I am suffering from duplicate content penalties across my network of sites, even though running the same articles on multiple sites (for different audiences) is a quite morally valid procedure, editorially.
However, Google has taken over from the reader as king now, sadly. To ovecome the penalties while leaving the pages in place, I have opted for a strategy of marking duplicates with NOINDEX meta tags, and these are being gradually picked up by Googlebot and removed from the index, which should eventually give me a duplicate-free network of sites in Google's eyes.

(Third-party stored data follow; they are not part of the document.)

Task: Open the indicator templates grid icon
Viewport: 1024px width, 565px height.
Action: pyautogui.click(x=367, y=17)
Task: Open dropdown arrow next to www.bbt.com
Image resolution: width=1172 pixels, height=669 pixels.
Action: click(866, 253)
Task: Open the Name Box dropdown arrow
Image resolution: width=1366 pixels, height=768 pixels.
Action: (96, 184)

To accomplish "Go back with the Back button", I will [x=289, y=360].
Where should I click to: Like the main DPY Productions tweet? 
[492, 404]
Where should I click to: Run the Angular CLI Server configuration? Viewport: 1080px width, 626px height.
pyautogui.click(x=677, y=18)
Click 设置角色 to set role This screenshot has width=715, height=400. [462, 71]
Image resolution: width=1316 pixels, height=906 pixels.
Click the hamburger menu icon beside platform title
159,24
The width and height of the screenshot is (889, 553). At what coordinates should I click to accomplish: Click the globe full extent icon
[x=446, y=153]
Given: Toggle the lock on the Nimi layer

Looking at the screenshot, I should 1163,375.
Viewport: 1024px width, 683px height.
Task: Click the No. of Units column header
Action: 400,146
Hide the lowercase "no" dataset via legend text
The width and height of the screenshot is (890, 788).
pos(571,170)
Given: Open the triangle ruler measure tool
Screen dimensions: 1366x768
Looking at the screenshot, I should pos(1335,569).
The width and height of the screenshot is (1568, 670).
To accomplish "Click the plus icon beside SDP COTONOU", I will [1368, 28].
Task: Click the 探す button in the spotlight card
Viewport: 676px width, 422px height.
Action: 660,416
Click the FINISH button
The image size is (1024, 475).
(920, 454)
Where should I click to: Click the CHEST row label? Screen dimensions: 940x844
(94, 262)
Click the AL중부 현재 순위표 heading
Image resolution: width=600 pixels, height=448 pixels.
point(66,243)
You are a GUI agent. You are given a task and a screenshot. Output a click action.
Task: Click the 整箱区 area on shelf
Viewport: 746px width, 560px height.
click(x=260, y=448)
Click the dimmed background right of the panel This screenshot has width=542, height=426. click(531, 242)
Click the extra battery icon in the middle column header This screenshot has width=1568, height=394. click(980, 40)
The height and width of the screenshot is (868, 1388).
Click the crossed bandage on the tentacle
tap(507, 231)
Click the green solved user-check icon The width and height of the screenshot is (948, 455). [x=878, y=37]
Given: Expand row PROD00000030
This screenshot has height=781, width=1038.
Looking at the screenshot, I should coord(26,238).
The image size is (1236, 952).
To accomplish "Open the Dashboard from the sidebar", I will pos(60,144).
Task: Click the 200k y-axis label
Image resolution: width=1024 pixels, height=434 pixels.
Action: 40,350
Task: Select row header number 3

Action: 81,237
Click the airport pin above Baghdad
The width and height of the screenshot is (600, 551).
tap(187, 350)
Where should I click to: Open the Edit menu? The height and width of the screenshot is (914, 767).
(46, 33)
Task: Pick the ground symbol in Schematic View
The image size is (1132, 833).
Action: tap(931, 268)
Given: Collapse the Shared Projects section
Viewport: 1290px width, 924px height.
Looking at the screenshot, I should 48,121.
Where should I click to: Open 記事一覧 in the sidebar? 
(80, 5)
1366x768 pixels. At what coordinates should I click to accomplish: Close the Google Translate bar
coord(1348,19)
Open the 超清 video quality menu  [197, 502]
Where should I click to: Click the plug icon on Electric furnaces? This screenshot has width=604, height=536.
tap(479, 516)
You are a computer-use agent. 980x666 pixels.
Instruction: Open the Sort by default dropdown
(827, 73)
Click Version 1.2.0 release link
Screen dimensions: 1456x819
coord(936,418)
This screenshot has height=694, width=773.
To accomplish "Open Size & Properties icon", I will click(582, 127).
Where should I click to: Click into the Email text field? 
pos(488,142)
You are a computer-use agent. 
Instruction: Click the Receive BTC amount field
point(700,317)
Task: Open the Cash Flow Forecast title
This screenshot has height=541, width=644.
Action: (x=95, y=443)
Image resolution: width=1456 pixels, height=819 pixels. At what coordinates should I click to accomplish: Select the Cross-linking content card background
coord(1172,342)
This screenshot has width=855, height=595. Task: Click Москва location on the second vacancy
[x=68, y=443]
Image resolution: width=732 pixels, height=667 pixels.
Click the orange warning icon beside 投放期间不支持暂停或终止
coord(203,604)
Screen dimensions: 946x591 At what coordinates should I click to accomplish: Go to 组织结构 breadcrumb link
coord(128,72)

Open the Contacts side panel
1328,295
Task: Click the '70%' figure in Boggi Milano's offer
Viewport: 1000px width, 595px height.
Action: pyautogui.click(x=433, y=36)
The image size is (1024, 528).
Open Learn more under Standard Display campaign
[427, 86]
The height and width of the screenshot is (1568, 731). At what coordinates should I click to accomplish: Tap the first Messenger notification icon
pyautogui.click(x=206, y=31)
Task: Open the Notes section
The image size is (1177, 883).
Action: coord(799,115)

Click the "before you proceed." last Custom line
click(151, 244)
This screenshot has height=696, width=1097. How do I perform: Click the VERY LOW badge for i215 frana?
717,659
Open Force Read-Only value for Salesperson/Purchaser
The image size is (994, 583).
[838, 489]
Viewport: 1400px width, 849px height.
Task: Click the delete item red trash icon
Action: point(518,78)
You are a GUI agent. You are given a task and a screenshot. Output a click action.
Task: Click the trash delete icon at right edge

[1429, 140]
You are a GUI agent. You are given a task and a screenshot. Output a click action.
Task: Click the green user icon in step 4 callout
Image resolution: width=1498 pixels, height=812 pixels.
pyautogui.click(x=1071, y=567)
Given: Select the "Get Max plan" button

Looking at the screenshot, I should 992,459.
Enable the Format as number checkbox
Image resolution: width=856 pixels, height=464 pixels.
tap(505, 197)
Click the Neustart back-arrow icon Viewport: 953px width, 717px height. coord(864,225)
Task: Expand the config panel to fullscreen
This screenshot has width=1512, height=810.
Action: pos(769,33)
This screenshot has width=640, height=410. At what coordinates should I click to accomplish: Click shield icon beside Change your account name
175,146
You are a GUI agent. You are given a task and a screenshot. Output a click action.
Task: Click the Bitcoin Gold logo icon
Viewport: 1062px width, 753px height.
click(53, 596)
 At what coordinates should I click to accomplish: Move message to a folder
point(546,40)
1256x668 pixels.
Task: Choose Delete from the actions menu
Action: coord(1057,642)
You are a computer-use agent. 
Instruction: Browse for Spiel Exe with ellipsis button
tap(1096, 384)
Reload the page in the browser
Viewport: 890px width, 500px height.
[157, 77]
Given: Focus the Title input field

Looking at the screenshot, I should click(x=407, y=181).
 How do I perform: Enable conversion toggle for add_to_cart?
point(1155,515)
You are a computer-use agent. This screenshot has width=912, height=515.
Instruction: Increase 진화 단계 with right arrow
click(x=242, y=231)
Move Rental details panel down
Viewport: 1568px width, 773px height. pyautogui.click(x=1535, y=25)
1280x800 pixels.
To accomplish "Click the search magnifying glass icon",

I am also in the process of setting up sitemaps for each site. The question now is - option 1 - do I include in the sitemaps the pages marked with NOINDEX meta tags (even though that's a rather strange thing to do), because I still need Google to crawl these pages to realise they've been NOINDEXed? Or - option 2 - do I omit the NOINDEXed pages, giving a "true" representation of my slimmed-down sites, and hope that the NOINDEXed pages get crawled separately regardless, through more conventional spidering? There are still good links to these NOINDEXed pages on the sites.
I decided to use the G removal tool on the NOINDEX pages, which I hoped addressed the issue of bringing these to Google's attention. I then removed them from my G sitemaps -- I list only *valid and good* urls there-- and resubmitted the sitemaps.
After 4 days I'm seeing a slight improvement, but nothing yet to prove I've got the answer.